12月8日からワクチン接種が始まった英国。医療従事者や重大な疾患を抱える人々の他は、基本的に年齢が高い人から順番に接種が進んできた。4月下旬、筆者にも順番が回ってきた。
26日、月曜日の早朝に英BBCが、今週から44歳を対象に接種が始まるというニュースを流していた。44歳の筆者は、「予約は早い者勝ちになる」と考え、慌てて専用のウェブサイトを開き、予約手続きに入る。接種日時の選択画面に進むと、翌日以降ならいつでも選べる状況に。落ち着いて28日午後に設定し、アプリで予約を完了させた。

自宅から出かけて接種、帰宅まで30分以内
28日の接種会場は自宅から徒歩5分の施設だった。受付の看板に、「アストラゼネカ」とワクチンの種類が記載されている。接種中断など何かと物議を醸しているワクチンなので少し残念に感じたが、「接種を受けられるだけでありがたい」と気を取り直して建物の奥に入っていった。担当者に番号を伝えると個人情報と健康状態のチェックを手際良くこなしていく。日本に住んだことがあるスタッフがおり、近場の日本食レストランについて情報交換をするなどリラックスした雰囲気だった。

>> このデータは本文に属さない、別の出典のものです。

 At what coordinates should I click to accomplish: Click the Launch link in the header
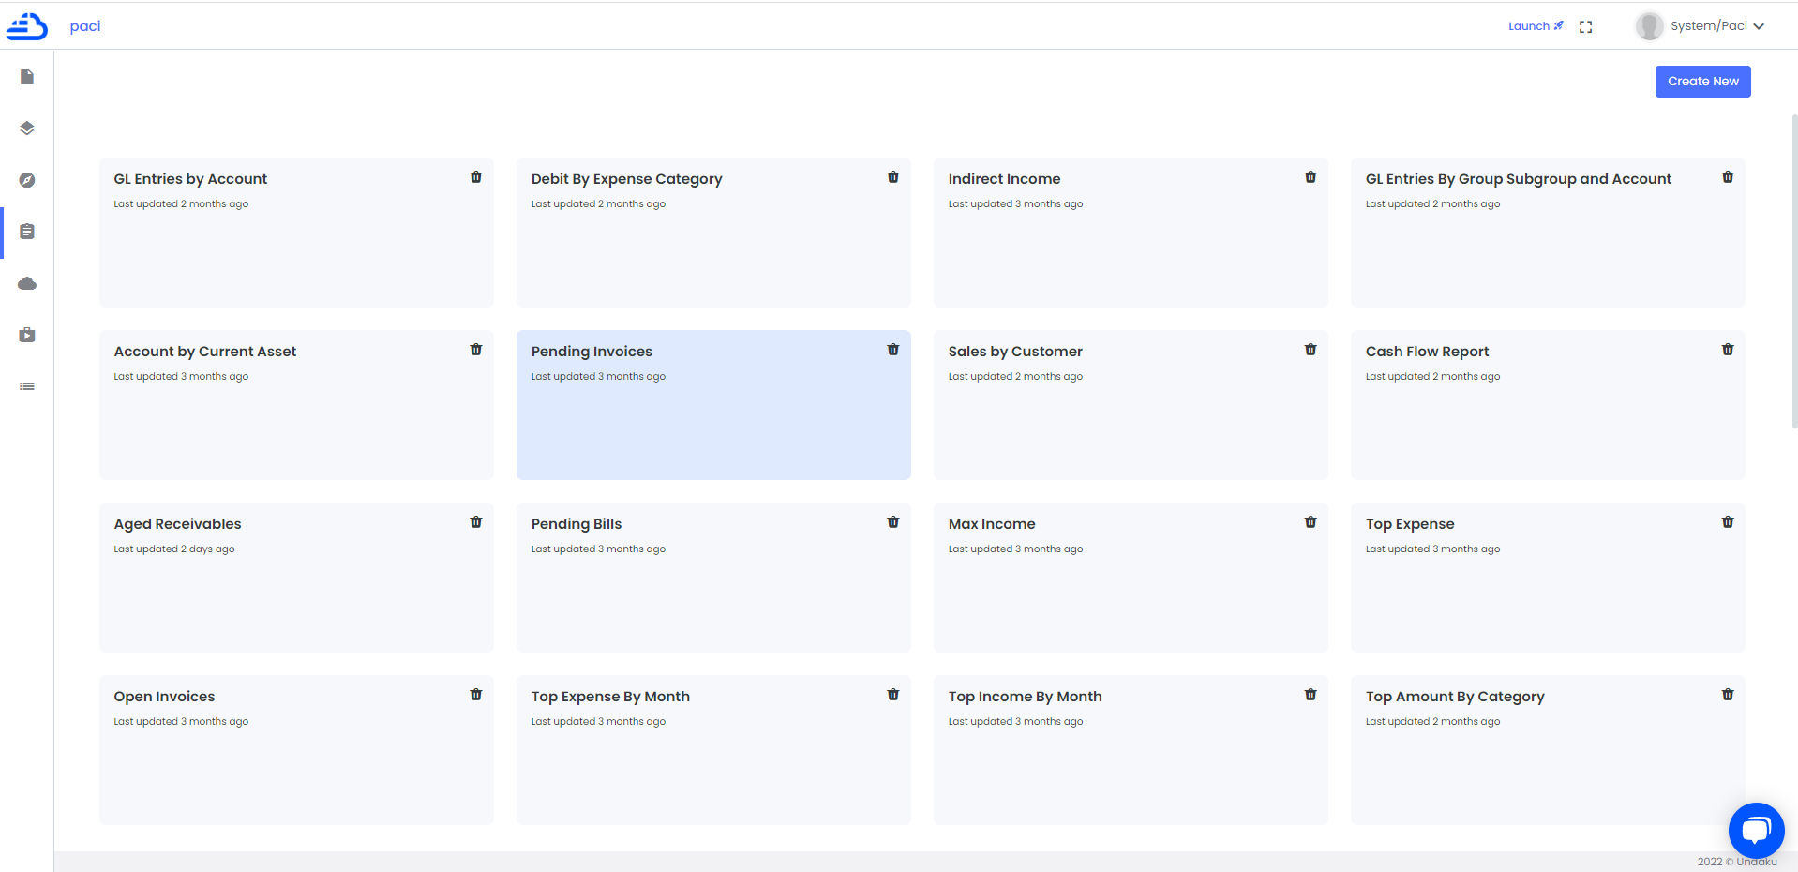1535,26
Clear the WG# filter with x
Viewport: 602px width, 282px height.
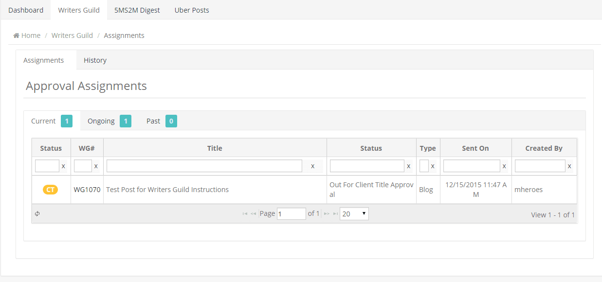click(x=96, y=166)
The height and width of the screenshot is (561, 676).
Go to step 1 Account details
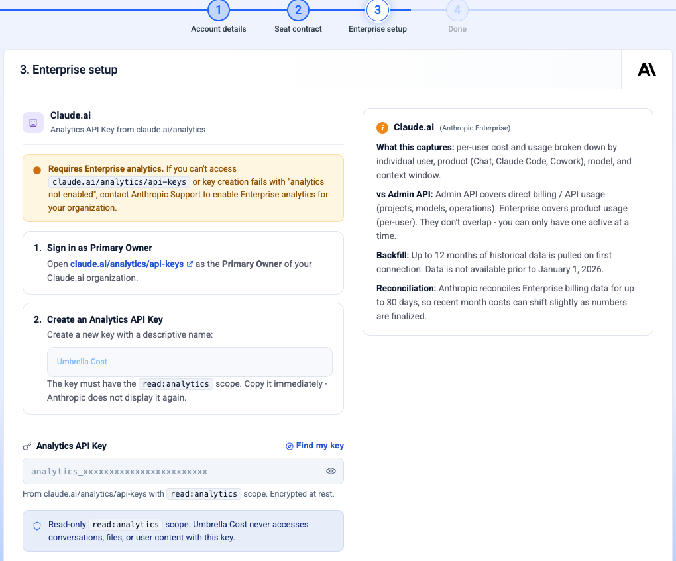click(219, 10)
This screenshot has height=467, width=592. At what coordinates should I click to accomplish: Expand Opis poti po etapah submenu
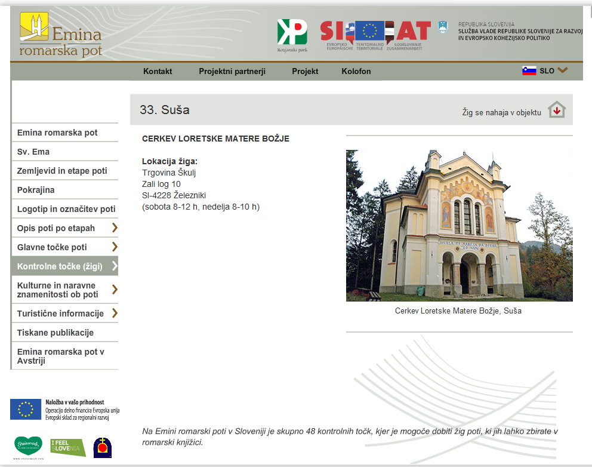click(x=115, y=228)
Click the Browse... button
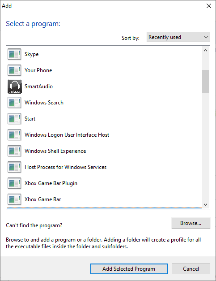The image size is (216, 281). 191,223

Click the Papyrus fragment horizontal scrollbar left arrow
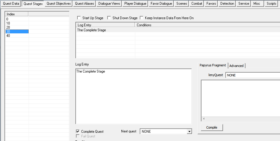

入場後ほぼ待つことがなく、簡易カーテンとパーテーションで仕切られた接種スペースに。接種の担当者は、副作用などについて早口で説明してくる。髪が肩までかかりそうな男性で防護具の下から、やや汚れたジーンズとスニーカーがのぞいている。話を聞くと、どうやら医学生のようだ。
用意が整ったところで長身の医学生が注射針をケースから取り出すと素早く身をかがめ、筆者の左側にひざまずく。そのまま左腕にブスッと刺して一瞬で接種は終わった。
ファイザー製ワクチンでは急激なアレルギー症状が出る可能性があり、接種後に待機時間が設けられているが、アストラゼネカ製はそれがあまり心配されていないようだ。問題がなければすぐに会場を出るように促され、すぐに服を着て外に出た。接種の会場に入ってから出るまで15分ほどで、待ち時間はほとんどなかった。自宅を出て接種を受け、帰宅するまでのドア・ツー・ドアで30分もかからなかった。